Last week, we reported on controversies surrounding Australia's tough policies on boat people; now, there's a new one. Passengers who paid a crew of smugglers to take them to New Zealand say their boat was stopped by an Australian Naval vessel, and each crew member received five thousand dollars cash to take them back to Indonesia. Details, from Neal Conan, in today’s Pacific News Minute.
The allegations emerged after a boat carrying 65 refugees from Bangladesh, Myanmar and Sri Lanka ran aground on an Indonesian reef. Officials from the United Nations-High Commission for Refugees and several reporters say many of the migrants saw the money change hands.
At first Australian government officials denied the allegations, then cited national security and refused to answer questions. Prime Minister Tony Abbott declined to confirm or deny the charges, but then added “What we do is stop the boats by hook or by crook. We've done the right thing." he added, "We've done the moral thing, the decent thing. We've stopped the boats by doing whatever is necessary within the law."
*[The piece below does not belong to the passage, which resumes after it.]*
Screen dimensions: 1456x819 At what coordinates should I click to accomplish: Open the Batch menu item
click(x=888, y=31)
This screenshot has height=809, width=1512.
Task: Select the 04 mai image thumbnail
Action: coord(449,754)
Critics fired back, that bribes to smugglers might well encourage more smuggling, and that paying someone to take people somewhere they don't want to go fits the definition of human trafficking. After Indonesia raised objections, Australian Foreign Minister Julie Bishop said Australia wouldn't have to stop asylum boats if Indonesia secured its borders, which drew angry reactions from Jakarta.
The Abbott government won election on a promise to stop the boats and the hard line policy remains largely popular in Australia, even among harsh criticism of conditions for refugees at camps on Manus Atoll in Papua New Guinea and in the island nation of Nauru.